I rischi al Sud e sulle montagne
«Il rapporto – precisa Maritan – prende in considerazione tutti gli incidenti mortali avvenuti in Italia nel triennio. Non solo quelli che capitano ai lavoratori assicurati che normalmente vengono monitorati da Inail, ma anche quelli assunti in nero, ad esempio, oppure ai singoli privati che lavorano nei propri campi durante il week end. Non abbiamo invece preso in considerazione gli incidenti sul lavoro che capitano durante la circolazione stradale. In tal caso occorrerebbe aggiungere altri 500 decessi ogni anno».
Sono soprattutto le regioni del Sud quelle che registrano una maggiore frequenza di infortuni fatali con un’incidenza sul totale degli occupati di 26,9 contro il 26,2 del Nord-Est, il 26,1 delle isole, il 23,3 del centro e il 18,5 del Nord-Ovest.
Tuttavia nella classifica su base regionale ai primi posti ci sono l’Abruzzo seguito dal Trentino Alto Adige e dalla Val d’Aosta.

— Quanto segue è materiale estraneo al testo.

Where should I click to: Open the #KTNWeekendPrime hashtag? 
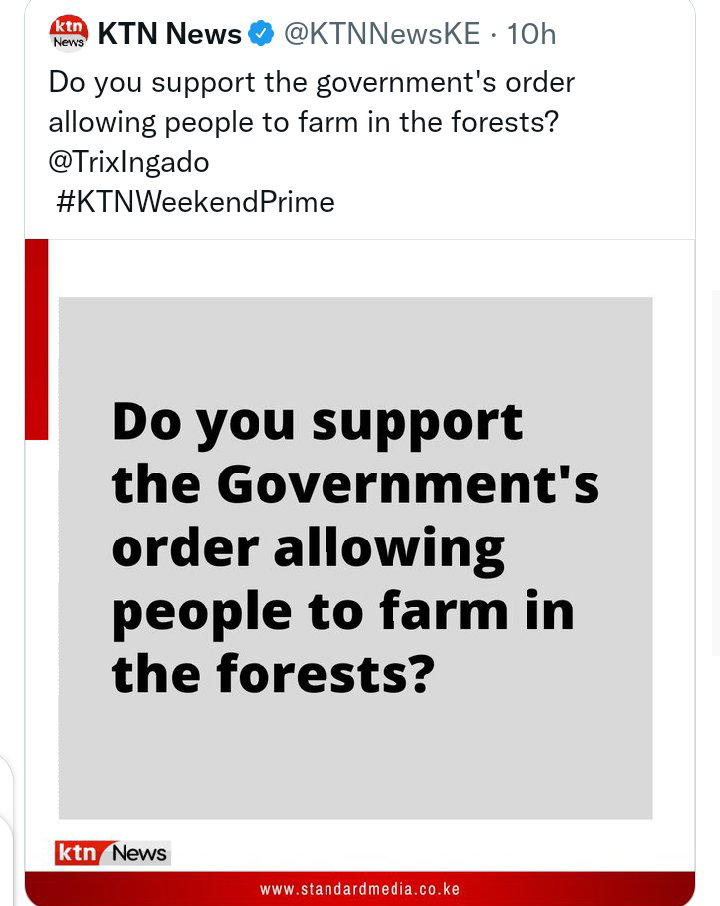[x=196, y=202]
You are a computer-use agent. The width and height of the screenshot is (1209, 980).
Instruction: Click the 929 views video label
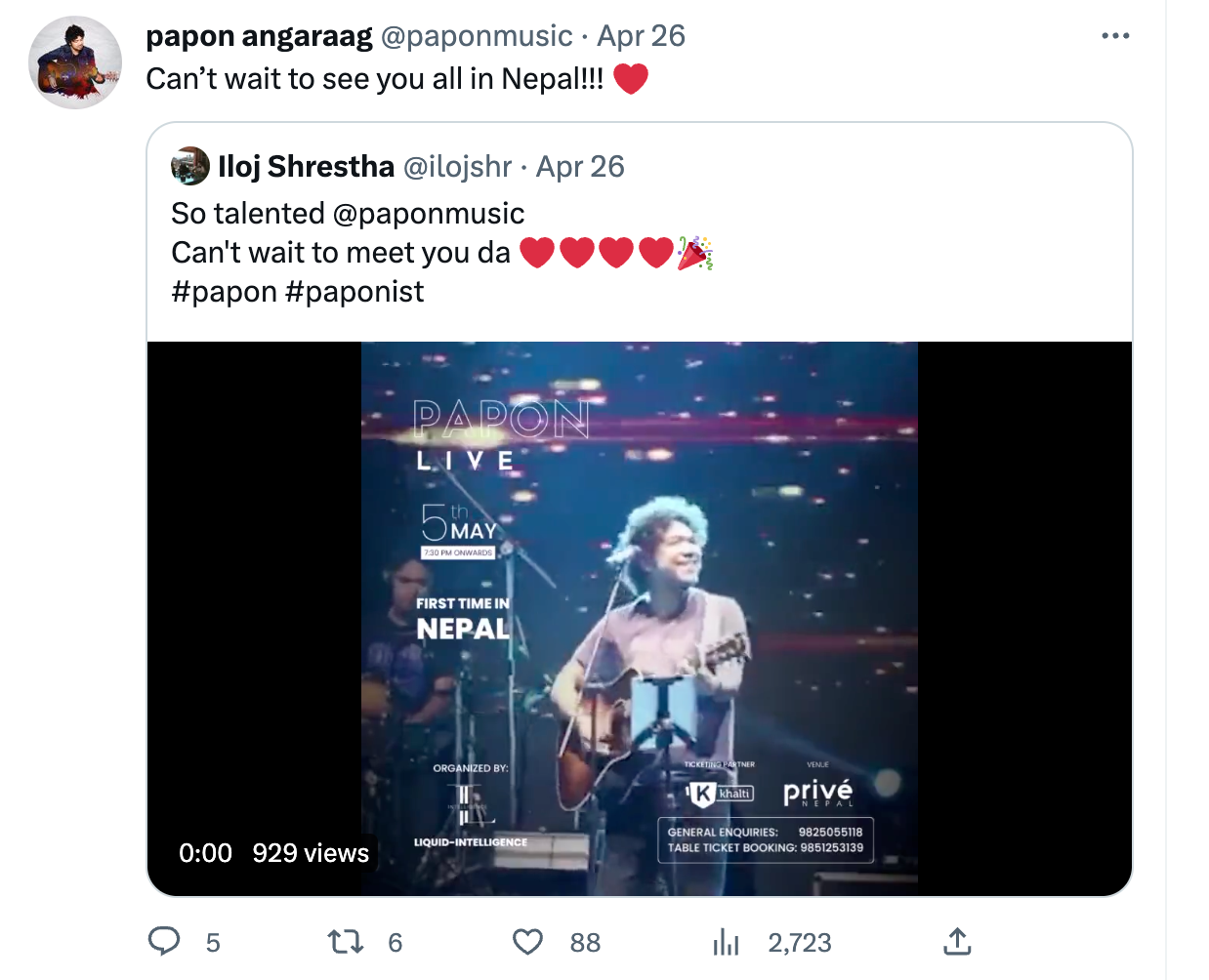click(311, 853)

Se la forbice tra Nord e Sud dipende da una maggiore adeguatezza delle misure di sicurezza negli ambienti di lavoro situati nelle zone più industrializzate del Paese, le due regioni di confine sono così rischiose anche a causa della particolare conformazione del territorio. «Si tratta di regioni montane – fanno sapere dall’osservatorio di Vega Engineering – ed i terreni scoscesi si prestano maggiormente ad incidenti relativi, ad esempio, al ribaltamento dei veicoli».
Per queste 1.500 persone morte sul lavoro non sono stati sufficienti i controlli preventivi disposti ogni anno dalle Asl che servono a verificare la corretta applicazione, da parte degli imprenditori, delle norme sulla sicurezza nei luoghi di lavoro. Circa 2mila quelli effettuati nel 2012 hanno determinato 800 multati in tutt’Italia per un totale complessivo di sanzioni di 1,5 milioni di euro. Ai controlli, che attengono ad una fase di prevenzione dell’infortunio, occorrerebbero iniziative in grado di affiancare le famiglie che subiscono la perdita di un padre, un figlio, un fratello.
«Servono – spiega Angelo Piovanelli, presidente dell’Anmil di Brescia, Associazione provinciale mutilati e invalidi del lavoro, dove si registra, il maggior numero di incidenti mortali di tutto il Paese (18 nel 2011 e 19 nel 2012) – una riforma dell’Isee, una diversa tutela sanitaria, l’abbassamento del grado di invalidità indennizzabile dal 16 all’un per cento, interventi per l’eliminazione delle barriere architettoniche. Tutte cose per le quali auspichiamo una risposta dal ministero mentre ai Comuni si chiede di segnalare le situazioni di pericolo e di collaborare alla sorveglianza e, infine, ai medici di non sottovalutare le patologie derivate dal luogo di occupazione».